*SOURCE DATA:*
***

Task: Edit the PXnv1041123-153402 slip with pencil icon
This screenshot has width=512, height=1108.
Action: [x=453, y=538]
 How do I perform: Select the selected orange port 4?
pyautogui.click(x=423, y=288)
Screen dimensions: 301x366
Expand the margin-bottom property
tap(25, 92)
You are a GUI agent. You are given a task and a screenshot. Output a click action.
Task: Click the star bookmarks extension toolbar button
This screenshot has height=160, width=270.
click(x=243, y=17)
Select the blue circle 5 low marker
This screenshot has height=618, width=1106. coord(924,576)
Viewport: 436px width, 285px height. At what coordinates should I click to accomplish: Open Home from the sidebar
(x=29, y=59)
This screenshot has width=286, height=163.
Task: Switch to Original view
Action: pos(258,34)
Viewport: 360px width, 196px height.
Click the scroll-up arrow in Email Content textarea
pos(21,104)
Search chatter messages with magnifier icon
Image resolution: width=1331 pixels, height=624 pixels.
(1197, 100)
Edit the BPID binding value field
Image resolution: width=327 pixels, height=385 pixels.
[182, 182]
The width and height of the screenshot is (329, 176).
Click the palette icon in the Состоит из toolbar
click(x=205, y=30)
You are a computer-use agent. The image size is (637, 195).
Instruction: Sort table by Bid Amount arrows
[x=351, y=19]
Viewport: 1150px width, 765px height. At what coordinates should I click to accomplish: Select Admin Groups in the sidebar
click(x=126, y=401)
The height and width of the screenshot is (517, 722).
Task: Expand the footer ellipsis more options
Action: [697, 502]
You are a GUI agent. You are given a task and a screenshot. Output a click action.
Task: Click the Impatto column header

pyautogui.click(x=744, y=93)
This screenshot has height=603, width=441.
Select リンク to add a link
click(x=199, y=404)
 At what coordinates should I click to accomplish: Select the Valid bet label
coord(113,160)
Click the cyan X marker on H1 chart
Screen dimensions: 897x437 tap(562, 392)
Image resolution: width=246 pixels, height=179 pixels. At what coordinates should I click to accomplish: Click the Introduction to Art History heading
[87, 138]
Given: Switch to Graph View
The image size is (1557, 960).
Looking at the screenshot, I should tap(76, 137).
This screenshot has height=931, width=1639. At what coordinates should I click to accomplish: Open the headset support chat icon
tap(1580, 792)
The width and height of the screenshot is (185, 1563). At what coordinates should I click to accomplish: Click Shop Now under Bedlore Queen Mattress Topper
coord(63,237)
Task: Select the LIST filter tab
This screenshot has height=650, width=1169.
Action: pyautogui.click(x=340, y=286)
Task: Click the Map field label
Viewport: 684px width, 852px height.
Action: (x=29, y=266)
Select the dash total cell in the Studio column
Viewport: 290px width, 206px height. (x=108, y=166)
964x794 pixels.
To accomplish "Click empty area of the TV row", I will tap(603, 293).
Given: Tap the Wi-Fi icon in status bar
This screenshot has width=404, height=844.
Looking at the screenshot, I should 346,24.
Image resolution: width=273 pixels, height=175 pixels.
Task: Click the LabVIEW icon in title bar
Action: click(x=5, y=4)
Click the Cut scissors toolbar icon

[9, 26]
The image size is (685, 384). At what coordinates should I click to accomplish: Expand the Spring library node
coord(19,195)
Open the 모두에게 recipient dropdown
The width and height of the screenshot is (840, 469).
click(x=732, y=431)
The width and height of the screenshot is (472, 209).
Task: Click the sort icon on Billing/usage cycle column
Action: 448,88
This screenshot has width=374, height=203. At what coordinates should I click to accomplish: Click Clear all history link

***

*EXERCISE AIM:* All entries above need to be copied verbatim.

*TASK RESPONSE:*
Task: Edit the PXnv1041123-153402 slip with pencil icon
This screenshot has width=512, height=1108.
Action: [x=453, y=538]
 How do I perform: Select the selected orange port 4?
pyautogui.click(x=423, y=288)
Screen dimensions: 301x366
Expand the margin-bottom property
tap(25, 92)
You are a GUI agent. You are given a task and a screenshot. Output a click action.
Task: Click the star bookmarks extension toolbar button
This screenshot has height=160, width=270.
click(x=243, y=17)
Select the blue circle 5 low marker
This screenshot has height=618, width=1106. coord(924,576)
Viewport: 436px width, 285px height. At what coordinates should I click to accomplish: Open Home from the sidebar
(x=29, y=59)
This screenshot has width=286, height=163.
Task: Switch to Original view
Action: pos(258,34)
Viewport: 360px width, 196px height.
Click the scroll-up arrow in Email Content textarea
pos(21,104)
Search chatter messages with magnifier icon
Image resolution: width=1331 pixels, height=624 pixels.
(1197, 100)
Edit the BPID binding value field
Image resolution: width=327 pixels, height=385 pixels.
[182, 182]
The width and height of the screenshot is (329, 176).
Click the palette icon in the Состоит из toolbar
click(x=205, y=30)
You are a computer-use agent. The image size is (637, 195).
Instruction: Sort table by Bid Amount arrows
[x=351, y=19]
Viewport: 1150px width, 765px height. At what coordinates should I click to accomplish: Select Admin Groups in the sidebar
click(x=126, y=401)
The height and width of the screenshot is (517, 722).
Task: Expand the footer ellipsis more options
Action: [697, 502]
You are a GUI agent. You are given a task and a screenshot. Output a click action.
Task: Click the Impatto column header

pyautogui.click(x=744, y=93)
This screenshot has height=603, width=441.
Select リンク to add a link
click(x=199, y=404)
 At what coordinates should I click to accomplish: Select the Valid bet label
coord(113,160)
Click the cyan X marker on H1 chart
Screen dimensions: 897x437 tap(562, 392)
Image resolution: width=246 pixels, height=179 pixels. At what coordinates should I click to accomplish: Click the Introduction to Art History heading
[87, 138]
Given: Switch to Graph View
The image size is (1557, 960).
Looking at the screenshot, I should tap(76, 137).
This screenshot has height=931, width=1639. At what coordinates should I click to accomplish: Open the headset support chat icon
tap(1580, 792)
The width and height of the screenshot is (185, 1563). At what coordinates should I click to accomplish: Click Shop Now under Bedlore Queen Mattress Topper
coord(63,237)
Task: Select the LIST filter tab
This screenshot has height=650, width=1169.
Action: pyautogui.click(x=340, y=286)
Task: Click the Map field label
Viewport: 684px width, 852px height.
Action: (x=29, y=266)
Select the dash total cell in the Studio column
Viewport: 290px width, 206px height. (x=108, y=166)
964x794 pixels.
To accomplish "Click empty area of the TV row", I will tap(603, 293).
Given: Tap the Wi-Fi icon in status bar
This screenshot has width=404, height=844.
Looking at the screenshot, I should 346,24.
Image resolution: width=273 pixels, height=175 pixels.
Task: Click the LabVIEW icon in title bar
Action: click(x=5, y=4)
Click the Cut scissors toolbar icon

[9, 26]
The image size is (685, 384). At what coordinates should I click to accomplish: Expand the Spring library node
coord(19,195)
Open the 모두에게 recipient dropdown
The width and height of the screenshot is (840, 469).
click(x=732, y=431)
The width and height of the screenshot is (472, 209).
Task: Click the sort icon on Billing/usage cycle column
Action: 448,88
This screenshot has width=374, height=203. At what coordinates should I click to accomplish: Click Clear all history link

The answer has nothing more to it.